I mentioned above (possibly in previous posts) that during the state of relaxation there is a modified state of consciousness, intermediate between sleep and wakefulness, characterized by a generalized stabilization of brain functions on that of alpha rhythms (and with some training on the intrinsic alpha-teta state).

The technique of positive mental imaging consists in the formation during the state of relaxation of images that have as their inner universe. Consequently, through the technique of mental imaging we gain a dialogue with our own subconscious. There are numerous scientific records and comments of various authors (there is already a relatively extensive literature in this respect, exploited more by psychologists but also by the "adherents" of the new medicine) who describe at length the benefits of positive mental imaging starting from the different specialization of the two cerebral hemispheres. Thus, the left cerebral hemisphere is considered to be the seat of logical, rational, analytical and discursive thinking.

It is also the seat of decoding verbal and graphic messages, i.e. articulated language and writing. gives us a digital, sequentialized representation of the world. The right cerebral hemisphere would be the seat of symbolic, metaphorical language, intuitive thinking, analog representations, artistic and imaginative experiences. Our clear consciousness, conditioned by wakefulness, dominantly demands the left cerebral hemisphere while mental imaging involves putting it to rest, with the activation of the right cerebral hemisphere.

According to Jung, the right brain is the seat of language through which our unconscious/subconscious expresses itself. That's why it's a symbolic, metaphorical and intuitive language. Through mental imaging, a bridge is obtained between the consciousness dominantly oriented outwards and the modified consciousness, oriented towards our interior. This strikes a balance between our inside and the outside, between conscious and unconscious, a harmonization of our being, achieving much-needed harmony within and outside of us.

The development of inner consciousness allows us access to the only source of truth about us, which is inscribed in the depth of our subconscious. Being the expression of cosmic intelligence in us, it contains information not only about our own person but also about the Universe, because we witness its evolution from the "first wave of light" that was at "beginnings". That's why the book of the universe itself is inscribed in our subconscious. We have in our blood, in our cells, in our psyche the memory of all the beings that preceded us and the sign of the demiurge that created us. that is why, by developing this method of plunging into the darkness of our subconscious, we gain access to the world of symbols within us, of the truths that reach us to the light of reason, to the most complete source of knowledge.

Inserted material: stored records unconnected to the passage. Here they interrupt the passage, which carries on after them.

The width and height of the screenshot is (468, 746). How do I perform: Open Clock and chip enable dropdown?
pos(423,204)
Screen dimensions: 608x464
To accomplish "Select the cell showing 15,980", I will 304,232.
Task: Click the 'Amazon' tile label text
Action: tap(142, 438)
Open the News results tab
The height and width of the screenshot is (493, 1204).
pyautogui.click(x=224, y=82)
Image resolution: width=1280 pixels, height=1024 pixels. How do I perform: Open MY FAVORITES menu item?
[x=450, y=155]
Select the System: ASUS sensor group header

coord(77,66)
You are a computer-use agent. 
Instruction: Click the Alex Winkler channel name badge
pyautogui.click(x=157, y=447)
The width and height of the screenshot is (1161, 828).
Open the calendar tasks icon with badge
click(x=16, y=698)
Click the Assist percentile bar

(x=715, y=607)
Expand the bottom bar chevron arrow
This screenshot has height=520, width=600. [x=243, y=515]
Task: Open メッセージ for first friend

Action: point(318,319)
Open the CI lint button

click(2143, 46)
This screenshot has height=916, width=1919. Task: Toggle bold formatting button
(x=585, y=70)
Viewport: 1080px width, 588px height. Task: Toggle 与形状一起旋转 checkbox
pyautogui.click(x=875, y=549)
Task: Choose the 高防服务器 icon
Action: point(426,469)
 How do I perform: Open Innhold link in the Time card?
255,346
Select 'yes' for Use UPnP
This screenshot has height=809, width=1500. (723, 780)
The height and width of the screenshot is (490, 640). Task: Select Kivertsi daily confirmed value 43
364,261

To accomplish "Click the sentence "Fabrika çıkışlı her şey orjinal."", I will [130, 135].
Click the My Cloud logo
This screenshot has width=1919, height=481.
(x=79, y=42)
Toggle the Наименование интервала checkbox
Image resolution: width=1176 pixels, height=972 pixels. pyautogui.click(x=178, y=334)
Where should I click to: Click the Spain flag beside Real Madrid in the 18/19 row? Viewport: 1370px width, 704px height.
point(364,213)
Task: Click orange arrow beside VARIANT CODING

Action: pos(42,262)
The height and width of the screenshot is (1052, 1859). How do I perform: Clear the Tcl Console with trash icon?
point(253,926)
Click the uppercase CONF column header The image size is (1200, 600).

Here lie the latent forces that are an extension of the cosmic force within us, here there is a library (be it akasha) that contains all the necessary data about us regarding our potentialities, desires, fulfillments and unfulfillments, conflicts, frustrations, causes of diseases and ways of healing. Here lies a world that we will initially be frightened of, because it represents the trace of all the events that our spirit witnessed in its cosmic odyssey.

And, that's enough for today... No more today's odyssey!!!

Love, Gratitude and Understanding (Namaste)!!!